Qualcuno era comunista
Ormai lo hanno capito anche i sassi che Nanni Moretti da La stanza del figlio in poi ha deciso di modificare il proprio linguaggio cinematografico, pur mantenendo alcuni elementi caratterizzanti della propria poetica, che compaiono persino nel suo film meno amato e compreso, Tre piani.
Di conseguenza risultano pleonastici i cori lamentosi davanti a Il sol dell’avvenire, i quali invocano il tocco comico-polemico del Moretti anni Ottanta e Novanta, sottolineando la fiacchezza ritmica in questo suo ultimo lavoro.

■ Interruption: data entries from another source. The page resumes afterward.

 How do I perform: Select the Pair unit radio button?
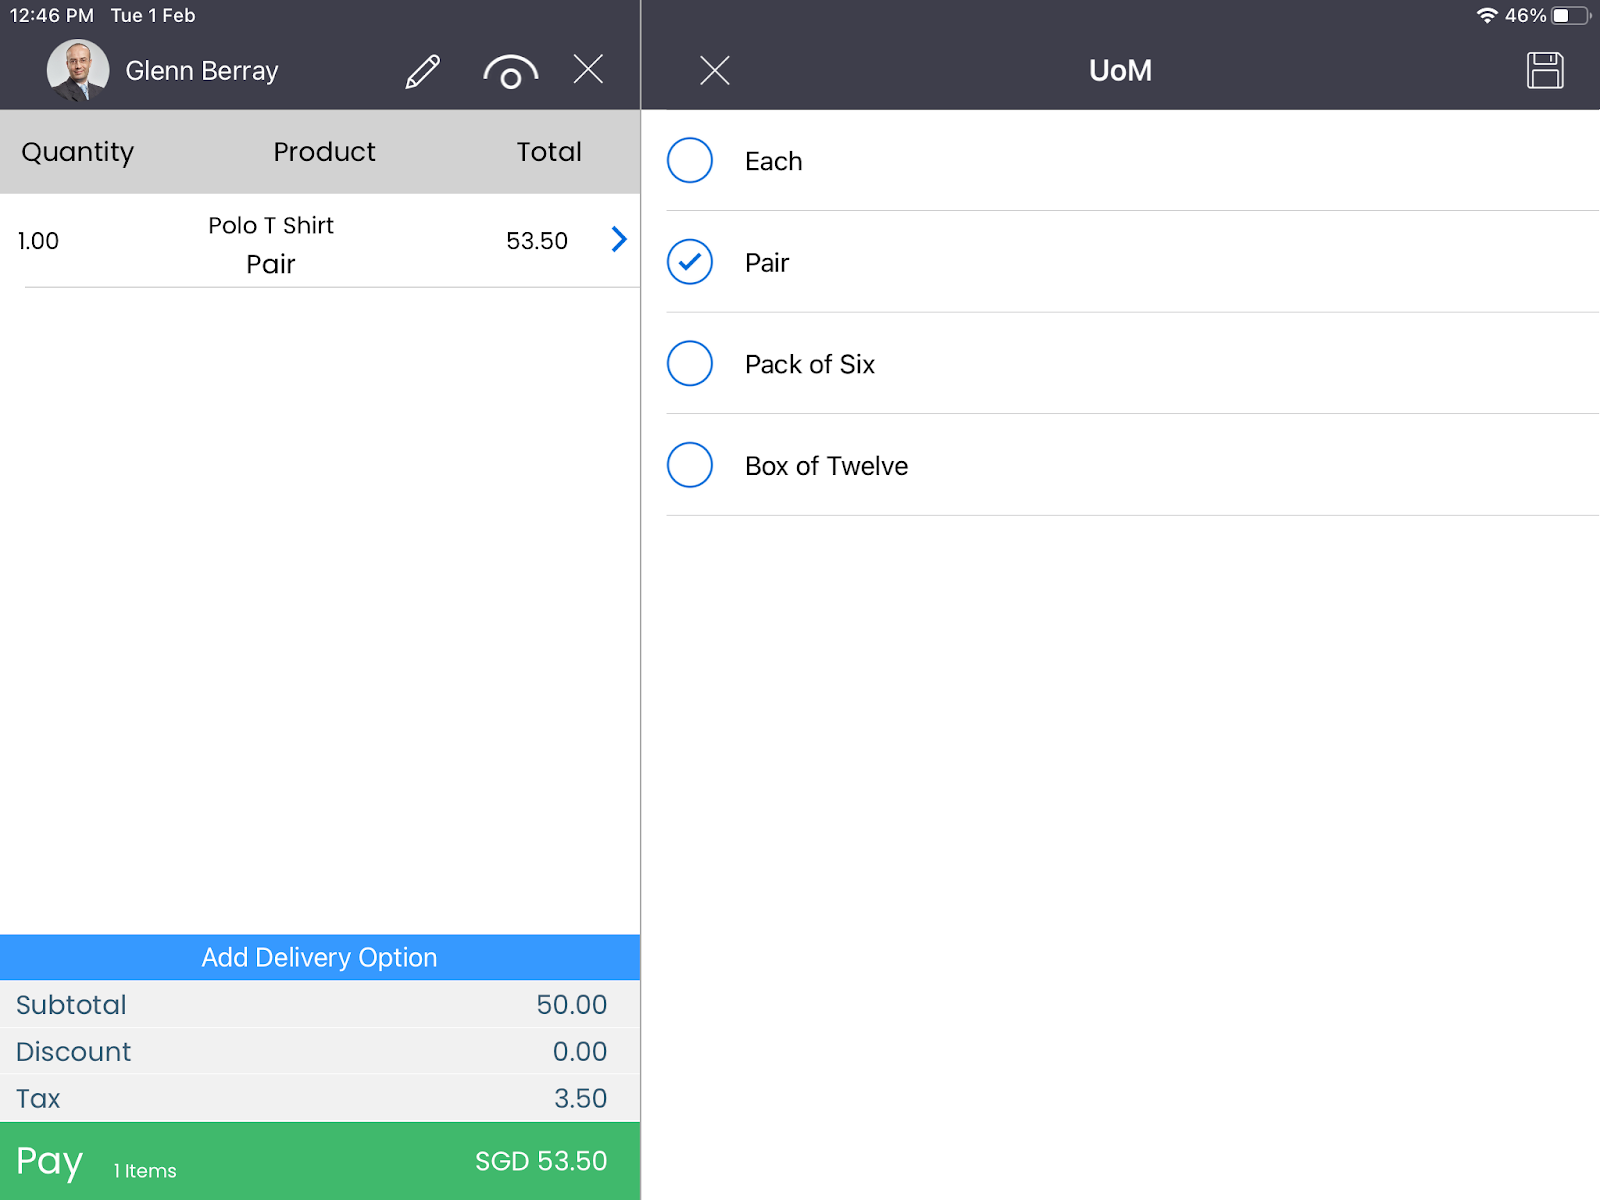tap(690, 262)
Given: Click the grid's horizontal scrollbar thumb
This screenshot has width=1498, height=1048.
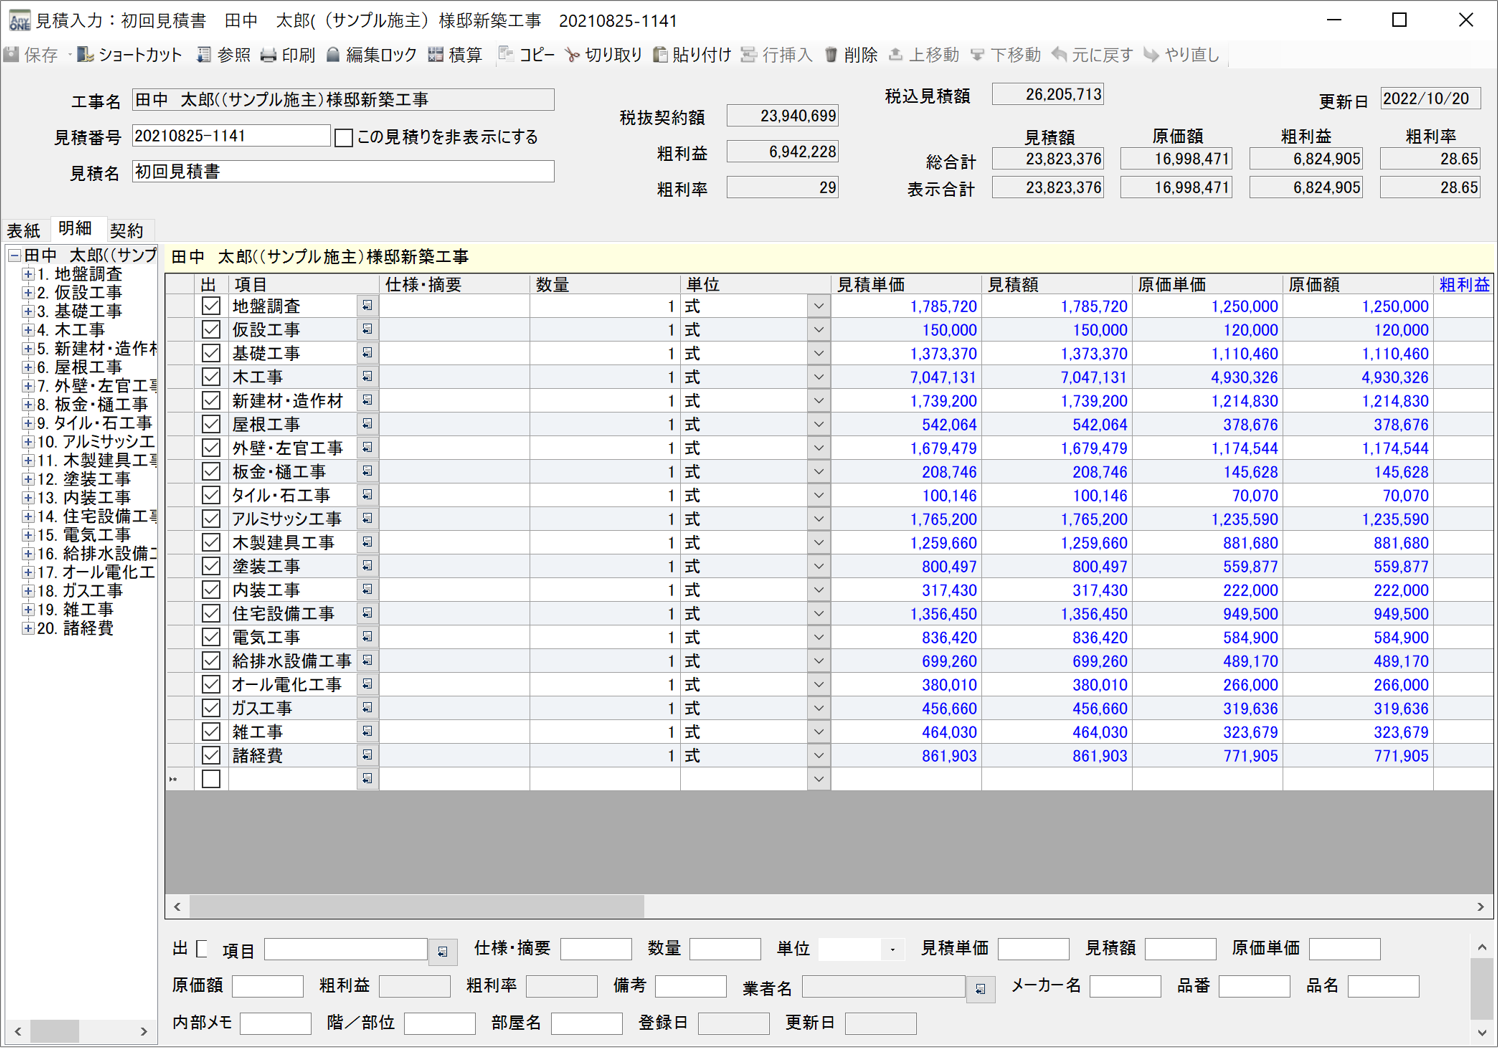Looking at the screenshot, I should 416,906.
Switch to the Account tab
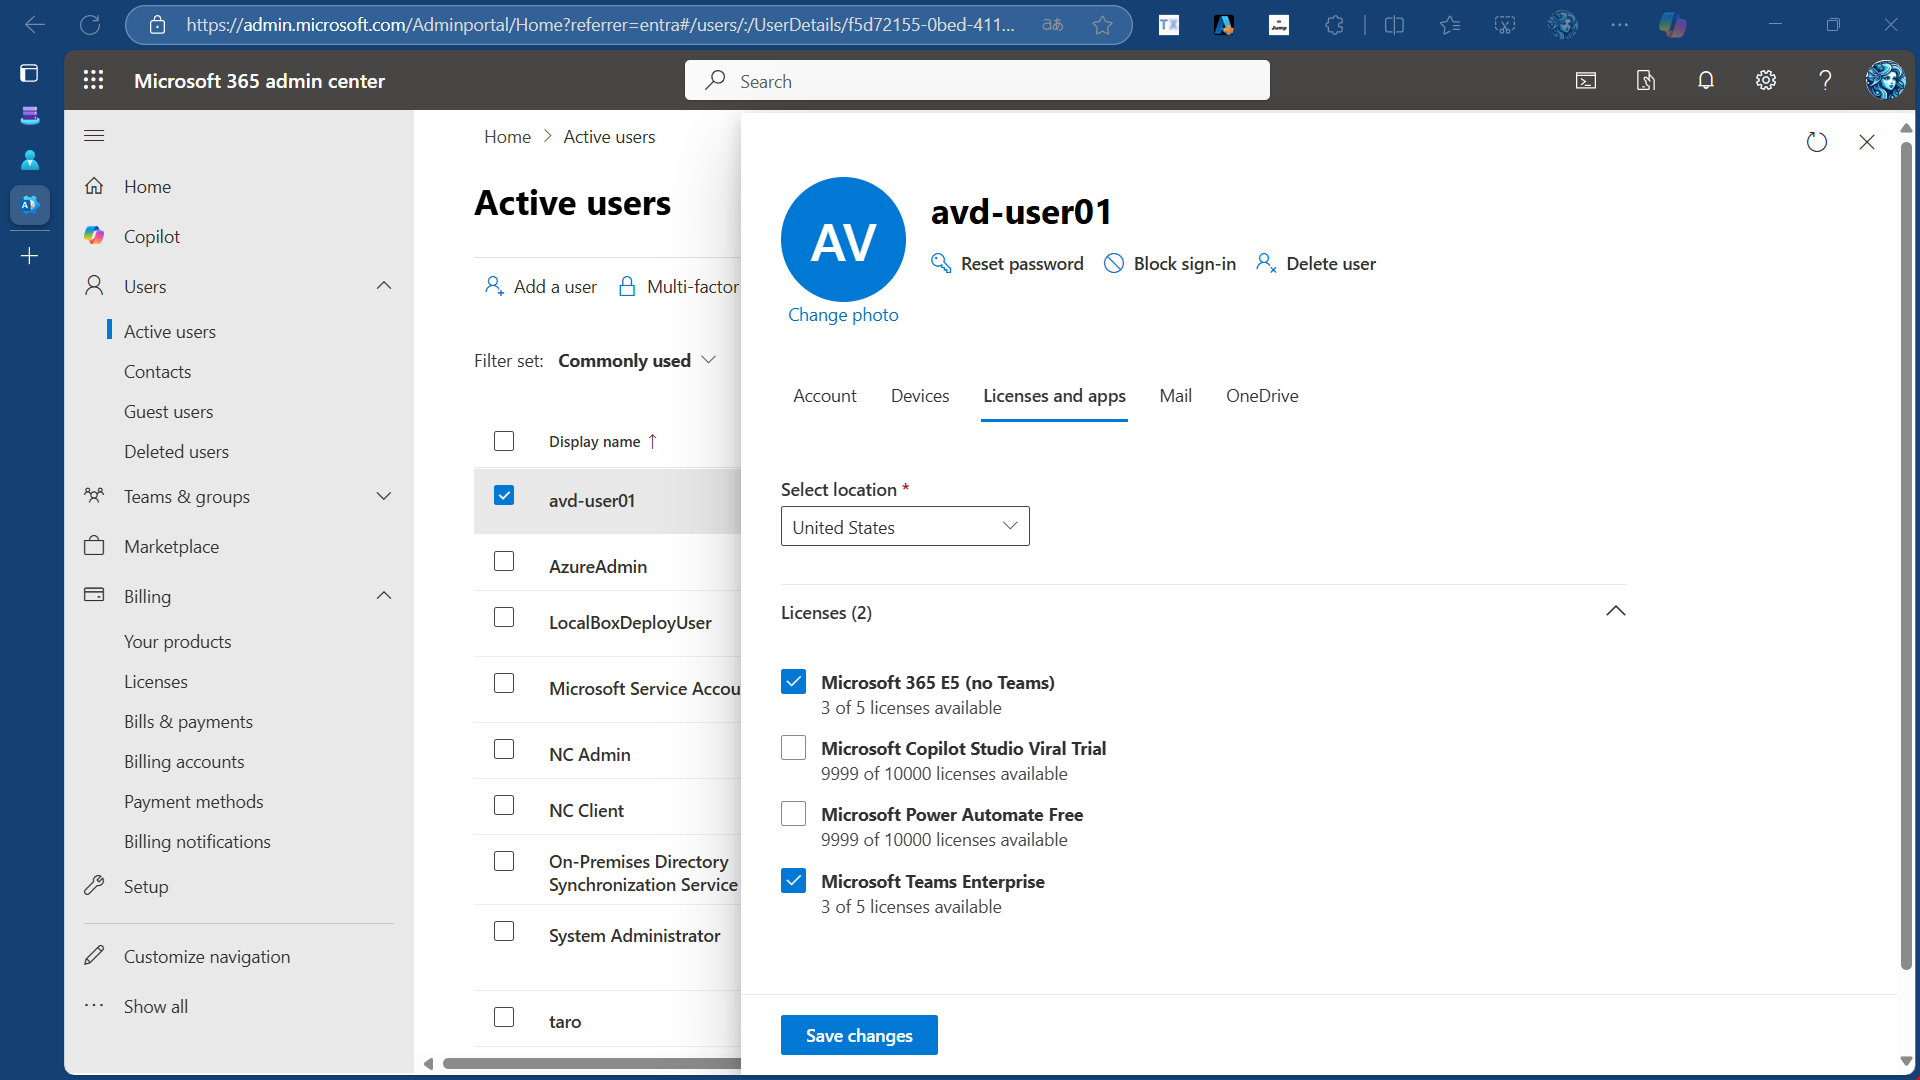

Hanno comunque torto anche coloro che esclamano: finalmente Nanni è tornato ai tempi di Sogni d’oro e Palombella rossa! Il sol dell’avvenire è un’opera sull’invecchiamento di uno sguardo verso il cinema e il mondo, lo sguardo di Moretti autore, interprete e persona che fa un bilancio della propria arte e del proprio vissuto. Quindi è ovvio che il catalogo di morettismi, così ben allineati, non ha la presunzione di ripetersi pedissequamente come una volta, ma ne è la versione (volutamente) opacizzata e tristemente parodica. Non c’è nessun fan service per accontentare gli assidui seguaci del cineasta, rimasti delusi dai suoi precedenti lavori, ma solamente una continua messa in discussione da parte di Moretti stesso dei propri topoi, chiedendosi se possono ancora funzionare come sguardo critico rivolto all’oggi. L’operazione è simile a quella dell’ultimo Woody Allen in Rifkin’s Festival, esprimendo un rifiuto radicale per la contemporaneità (cinematografica, politica, culturale, umana) e rifugiandosi in un passato (che è puro sogno) fatto di vecchie canzoni pop italiane, cinema antologizzato e piccoli ricordi personali.
Non c’è più la nostalgia rabbiosa del pallanuotista che invocava urlando un passato che non tornerà più, ora c’è solo una malinconia sospesa e leggera, che raggiunge il suo climax nella sequenza del ballo collettivo con le braccia orizzontalmente aperte. L’ideologia comunista era già andata in frantumi in Palombella rossa per poi venire ripensata in Aprile, da cui ne veniva fuori uno sconsolato ritratto ingrigito e imborghesito del PCI. Ora Nanni fa del comunismo un sogno sognato, una danza cinematografica che cambia il corso della Storia e questo vorticare su sé stessi, quasi fino a perdere l’equilibrio (come i fraticelli nel finale del rosselliniano Francesco giullare di Dio), diventa allegoria di un Moretti che ha perso la bussola della realtà e preferisce crogiolarsi in ciò che più gli piace. Esemplare la lunga sequenza in cui Nanni tiene in ostaggio un intero set, per convincerlo della mancanza di etica nell’impiego della violenza all’interno del cinema contemporaneo. Non è una inutile ripetizione del famoso sfogo contro Henry, pioggia di sangue, ma la sua triste conseguenza. Moretti ha perso su tutta la linea e lo sa.
Il sol dell’avvenire è fin dal titolo un film amaramente sarcastico, sulla morte di tutto quello che poteva essere e che non si avverato, un compendio appassionato, ironico e rassegnato, ma soprattutto il canto del cigno di una generazione e della sua visione di mondo. E per tutti quelli che considerano l’ultimo Moretti alla stregua dell’attuale cinema medio italiano, si meritano solamente Archibugi e Özpetek.